I've thought at length before reputation system. Since I've put any real work into that ([[Designing Decentralized Reputation]]) a few interesting things have happened. First, with the increased review load on the open source [[Ghostty]] project starting to become crushing, the project instituted a "vouch" system. In this system, only developers who were "vouched" for by one of the projects maintainers could submit PRs to the project. I believe the file exists as a simple text file in the project's git repo and may have some automation around its use. While that idea is very cool and may indeed solve the problems that project is having, it's only one project and it's really feasible to generalize that across a very large ecosystem.

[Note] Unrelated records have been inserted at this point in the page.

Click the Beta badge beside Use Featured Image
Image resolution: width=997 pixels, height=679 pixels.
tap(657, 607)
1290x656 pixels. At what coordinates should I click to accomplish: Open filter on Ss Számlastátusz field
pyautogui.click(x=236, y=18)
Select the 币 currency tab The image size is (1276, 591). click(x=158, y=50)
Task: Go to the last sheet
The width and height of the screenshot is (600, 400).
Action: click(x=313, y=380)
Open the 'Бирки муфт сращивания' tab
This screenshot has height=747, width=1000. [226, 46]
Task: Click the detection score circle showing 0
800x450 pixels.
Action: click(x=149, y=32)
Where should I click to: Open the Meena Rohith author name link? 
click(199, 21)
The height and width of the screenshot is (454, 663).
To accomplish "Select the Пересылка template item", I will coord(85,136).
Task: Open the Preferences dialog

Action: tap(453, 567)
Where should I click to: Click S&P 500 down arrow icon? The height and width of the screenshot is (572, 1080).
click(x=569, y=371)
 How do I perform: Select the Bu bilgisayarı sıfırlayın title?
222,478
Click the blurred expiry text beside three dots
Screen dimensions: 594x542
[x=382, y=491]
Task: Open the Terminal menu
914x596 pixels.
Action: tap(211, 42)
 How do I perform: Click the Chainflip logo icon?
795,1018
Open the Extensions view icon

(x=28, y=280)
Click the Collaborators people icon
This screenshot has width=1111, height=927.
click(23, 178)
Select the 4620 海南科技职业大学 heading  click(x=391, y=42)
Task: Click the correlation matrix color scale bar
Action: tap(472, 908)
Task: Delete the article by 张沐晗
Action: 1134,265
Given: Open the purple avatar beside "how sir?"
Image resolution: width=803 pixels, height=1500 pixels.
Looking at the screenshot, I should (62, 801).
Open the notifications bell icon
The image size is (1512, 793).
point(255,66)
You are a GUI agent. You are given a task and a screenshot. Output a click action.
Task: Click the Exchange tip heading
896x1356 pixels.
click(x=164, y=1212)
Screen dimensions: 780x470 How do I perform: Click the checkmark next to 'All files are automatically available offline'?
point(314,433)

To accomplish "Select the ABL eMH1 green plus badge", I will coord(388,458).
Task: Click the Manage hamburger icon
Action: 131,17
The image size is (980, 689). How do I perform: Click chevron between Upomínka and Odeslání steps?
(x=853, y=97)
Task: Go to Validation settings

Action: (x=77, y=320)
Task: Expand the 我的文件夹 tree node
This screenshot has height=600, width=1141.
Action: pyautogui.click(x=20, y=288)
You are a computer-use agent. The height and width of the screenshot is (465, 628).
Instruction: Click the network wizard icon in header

And that's where [[Tangled]]'s *vouch* system comes in. Inspired by the former, Tangled added the ability to set a simple positive or negative flag for a developer (eventually with a comment) from one identity to another (Tangled is built on the [[ATProto]] ecosystem, and so has the luxury of a relatively strong identification system). The notable here is mostly a side-effect of having that strong ID system: the vouching is somewhat binding because users (generally) value their digital identities. Much of the technical aspects are made easier by ATProto as well.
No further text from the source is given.